Trecho do texto:
···

Publicação: 23/05/06
Às vésperas do anúncio pelo governo de um novo pacote de socorro agrícola, um levantamento realizado a partir de dados do Tesouro Nacional revela, pela primeira vez, os custos bancados pelos cofres públicos nas renegociações das dívidas do setor rural.
A pesquisa inédita, realizada pela Assessoria de Gestão Estratégica do Ministério da Agricultura (AGE), aponta que, entre 2000 e 2005, o Tesouro Nacional gastou R$ 9,1 bilhões com o financiamento de débitos agrícolas prorrogados a partir de 1995. A maior parte dessas despesas está atrelada à dívida mobiliária, a emissão e a venda de títulos pelo governo no mercado, dos programas de repactuação das dívidas. Nesse item, o governo bancou R$ 8,772 bilhões entre 2002 e 2005. Apenas no ano passado foram R$ 1,78 bilhão.
Assinado pelo coordenador de Planejamento da AGE, o pesquisador José Garcia Gasques, o estudo mostra que as despesas orçamentárias da União e o custo das renegociações aumentaram 14,8% em termos reais desde o ano de 2002. “São custos pesados, que revelam uma tendência de pulverização e de má alocação dos recursos públicos”, afirma Gasques.
Para tirar o setor de uma grave crise de liquidez e de renda, o governo anunciou, no início de abril, um pacote de renegociação de dívidas de investimento e custeio que custarão R$ 1,28 bilhão apenas neste ano. O novo pacote agrícola, que deve ser anunciado nesta quinta, pode custar outros R$ 400 milhões anuais ao Tesouro, segundo estimativas da Comissão de Agricultura da Câmara.
O estudo de Gasques, que deve ser publicado em julho, também mostra o peso dos subsídios diretos bancados pela União. No acumulado dos últimos cinco anos, foram gastos R$ 26,7 bilhões somente com subsídios ao crédito e à comercialização agropecuária. No crédito rural, a contribuição dos cofres públicos cresceu 35,5% em termos reais desde 2000. Foram gastos R$ 15,9 bilhões no período com o financiamento e a equalização de juros de empréstimos oficiais. Só em 2005 foram R$ 2,82 bilhões para subsidiar os juros dos programas de investimento do BNDES, agricultura familiar (Pronaf), saneamento de ativos (Pesa), recuperação de cooperativas (Recoop), cacau e do seguro oficial (Proagro). Na comercialização, o Tesouro bancou R$ 10,766 bilhões em subsídios para sustentar preços via compras diretas (AGF), estocagem (EGF), subvenções ao frete (PEP), contratos de opção, equalização da borracha (PEB) e warrantagem do álcool combustível.
“O mais grave nesses gastos é que temos concentrado quase tudo em políticas de curto prazo, como crédito e abastecimento, e deixado de lado os programas que tornam a atividade mais sustentável a médio e longo prazos, como pesquisas, defesa agropecuária e infra-estrutura rural”, resume Gasques, que também é pesquisador do IPEA. Segundo o estudo, 97% das despesas realizadas pela União em 2005, por exemplo, concentraram-se em apenas cinco programas. “Mas nada ligado à competitividade que o país vai precisar nos próximos dez ou 15 anos”, diz.

···

Dados fornecidos:
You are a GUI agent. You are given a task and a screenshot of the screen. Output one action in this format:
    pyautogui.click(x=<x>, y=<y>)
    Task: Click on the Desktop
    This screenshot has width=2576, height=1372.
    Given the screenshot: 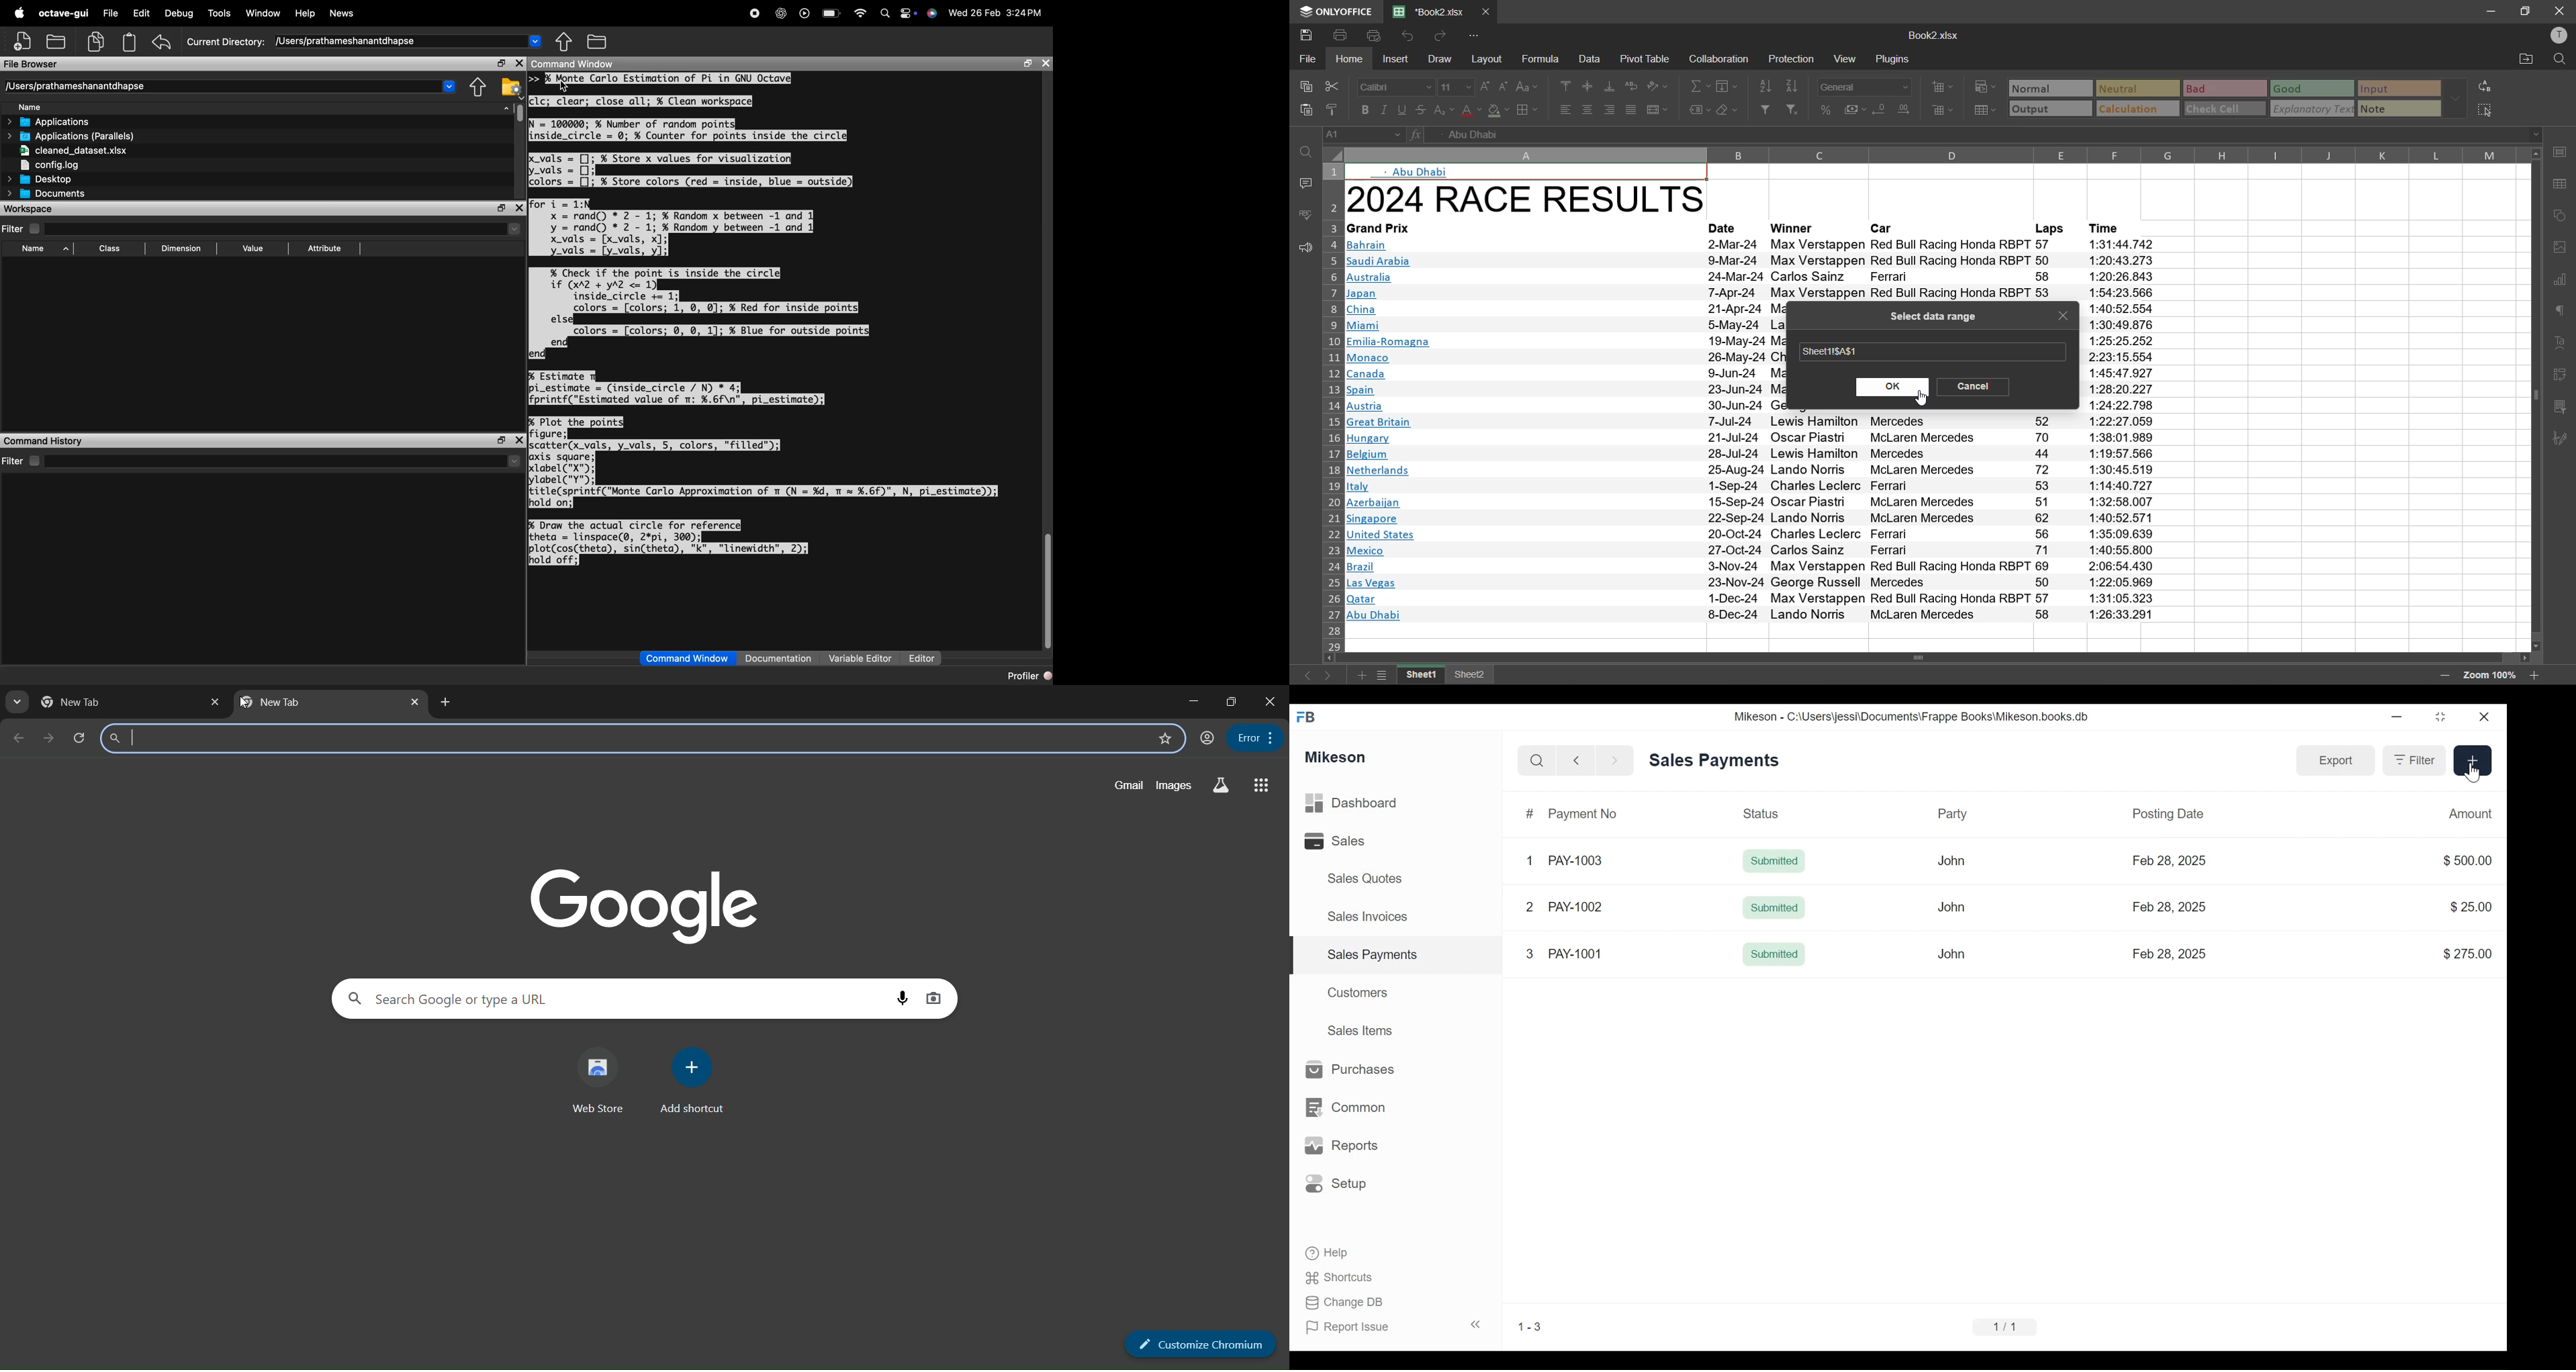 What is the action you would take?
    pyautogui.click(x=40, y=178)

···

Lista de tarefas:
[A] No texto sobre as dívidas agrícolas, quanto o Tesouro Nacional gastou entre 2000 e 2005 com o financiamento de débitos agrícolas prorrogados a partir de 1995?
[B] Copie do texto sobre as dívidas agrícolas o trecho que abre com as palavras "Publicação: 23/05/06" e fecha com "do setor rural.".
[C] Escreva a parte seguinte do texto sobre as dívidas agrícolas, começando depois da última frase apresentada.

Resultados:
[A] R$ 9,1 bilhões.

[B]
Publicação: 23/05/06
Às vésperas do anúncio pelo governo de um novo pacote de socorro agrícola, um levantamento realizado a partir de dados do Tesouro Nacional revela, pela primeira vez, os custos bancados pelos cofres públicos nas renegociações das dívidas do setor rural.

[C]
De fato, a análise das despesas da União com Agricultura e Organização Agrária em 16 ministérios mostra que, apesar de ter alcançado o maior desembolso efetivo desde 1999, os gastos nas duas principais “funções” do Orçamento estão focados em programas de intervenção no mercado, financiamento de juros e equalizações e abastecimento. Em 2005, foram gastos R$ 12,06 bilhões nas duas “funções”, que são administradas sobretudo pelos ministérios da Agricultura, Fazenda e Desenvolvimento Agrário. Os valores, que atingiram 1,99% do PIB brasileiro em 2005, são muito superiores aos desembolsos realizados em áreas importantes, como Transportes, Habitação, Saneamento ou Ciência e Tecnologia. “Há, porém, nessas funções um conjunto amplo de programas cujos montantes de recursos são inexpressivos, como aqueles relacionados à produtividade, sustentabilidade, treinamento, pesquisa, entre outros”, afirma o texto do estudo. Os gastos com pesquisa, por exemplo, registraram uma retração média real da ordem de 14,1% quando comparados o período de 1999 a 2001 com o intervalo entre 2003 e 2005.
Da análise das contas públicas, que tiveram um mudança de metodologia a partir de 2000, é possível observar que as despesas de Organização Agrária têm aumentado num ritmo muito maior do que os gastos com a Agricultura. “O principal motivo é a reforma agrária, principalmente na obtenção de terras, apoio administrativo e crédito fundiário”, revela Gasques. Os gastos “agrários” passaram de R$ 1,94 bilhão, em 2000, para R$ 3,62 bilhões no ano passado. Na Agricultura, os valores caíram de R$ 9,05 bilhões para R$ 8,44 bilhões no mesmo período de comparação. “A política pública definiu uma prioridade para o programa de agricultura familiar, que tem público definido”, resume o estudo.